As a threshold matter, the Proposed Order expressly acknowledges that the section 4c(a)(5) prohibitions do not apply to ex-pit and off-exchange transactions, including “block trades or exchanges for related positions (‘EFRPs’) transacted in accordance with the rules of a designated contract market or [Swap Execution Facility] or bilaterally negotiated swap transactions.” (Proposed Order at ¶ 14945)
1. Violating Bids and Offers (Section 4c(a)(5)(A))
The Commission interprets section 4c(a)(5)(A) as proscribing the practice of buying a contract at a price that is higher than the lowest available offer price or selling a contract at a price that is lower than the highest available bid price. Under the Proposed Order, any such transaction would be a per se offense regardless of the trader’s intent so long as the trader exercises some control over the selection of bids or offers against which they transact.
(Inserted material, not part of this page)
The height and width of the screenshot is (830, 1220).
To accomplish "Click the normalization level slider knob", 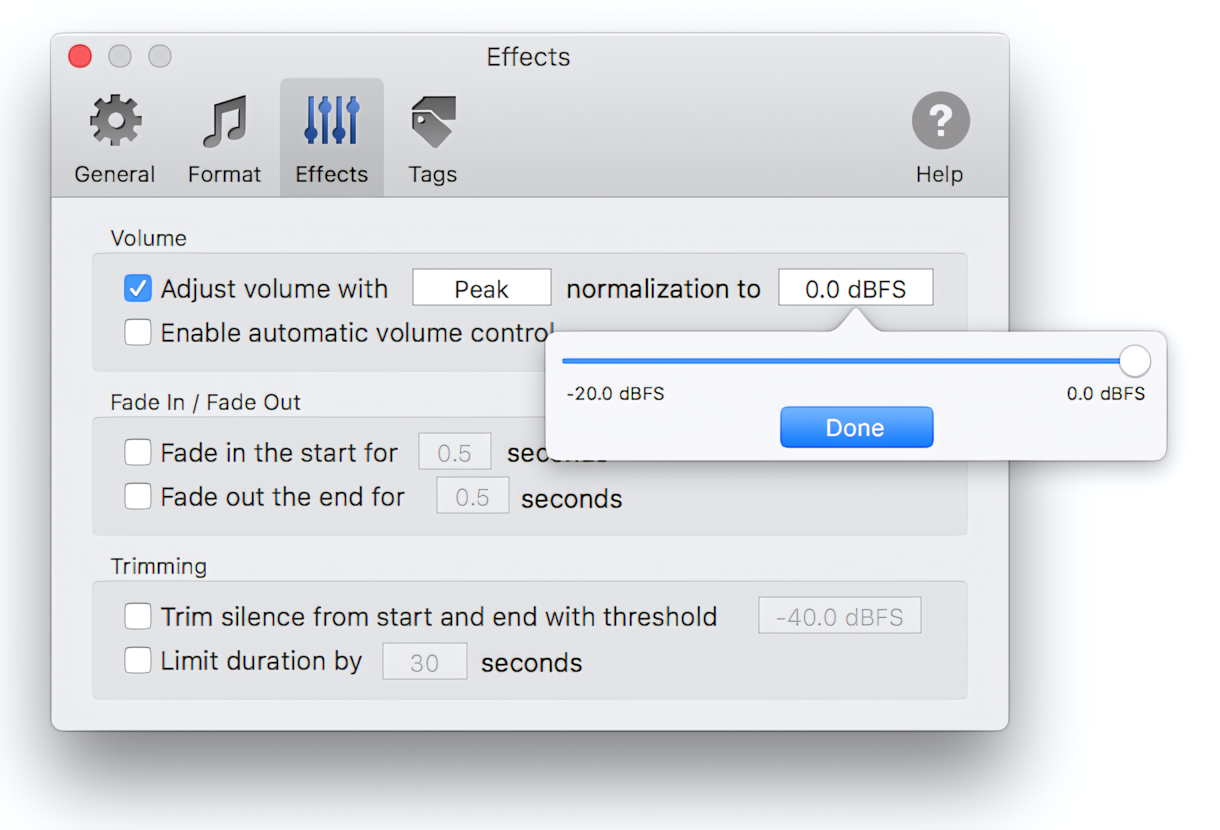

As such, the prohibition should not apply to trading on an electronic trading system that uses algorithms to automatically match bids and offers, but it will apply to automated trading systems that operate without predetermined matching algorithms.
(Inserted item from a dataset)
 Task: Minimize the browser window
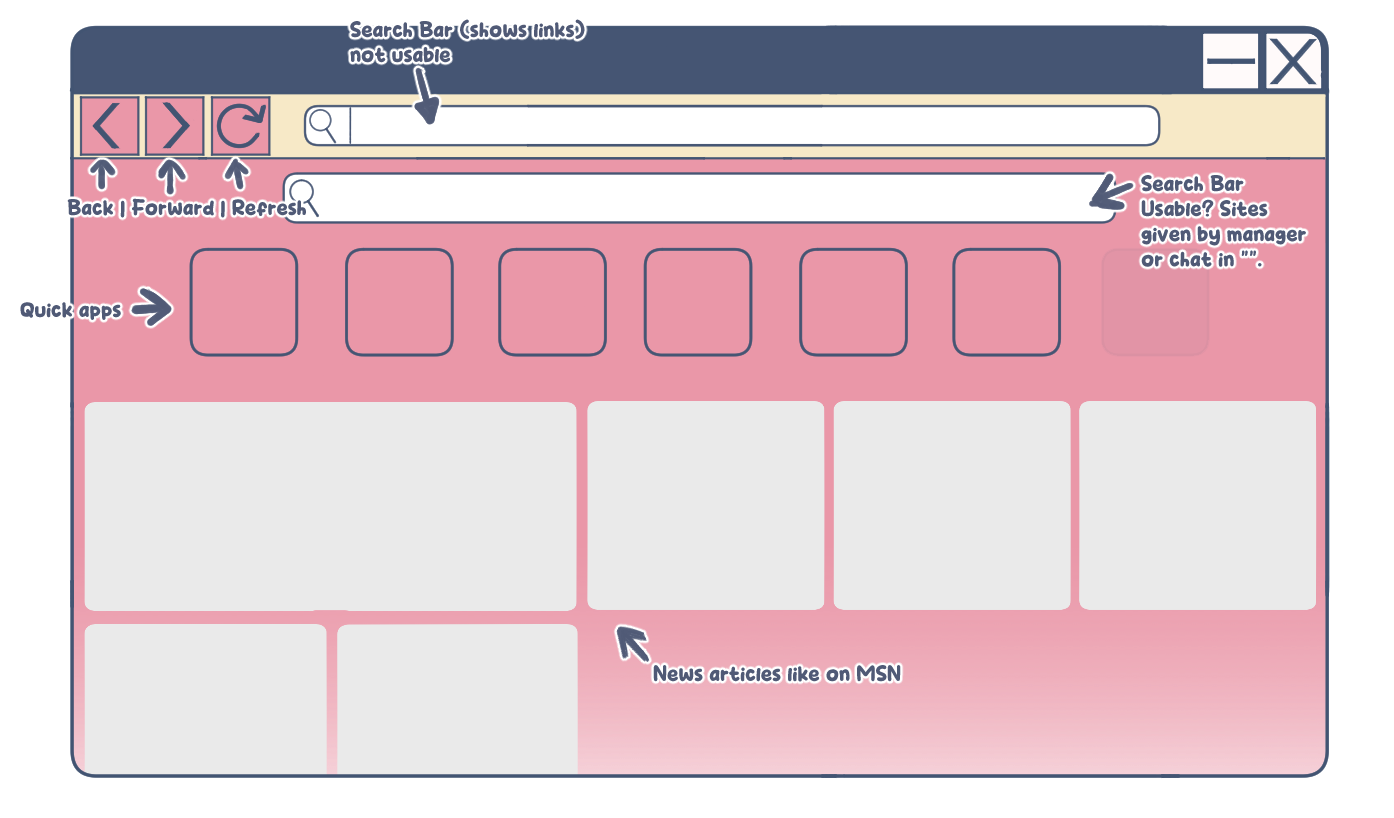coord(1231,61)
The Commission clarifies that the prohibition “does not create any sort of best execution standard across multiple trading platforms and markets.” (Proposed Order at ¶ 14946) Instead, the Commission explains that “a person’s obligation to not violate bids or offers is confined to the specific trading venue which he or she is utilizing at a particular time.” (Proposed Order at ¶ 14946)
The Commission also clarifies that section 4c(a)(5)(A) does not prohibit executing a sequence of trades to buy all available bids or offers on a trading platform (“buying the board”) in accordance with the rules of the facility.
2. Trading During the Closing Period (Section 4c(a)(5)(B))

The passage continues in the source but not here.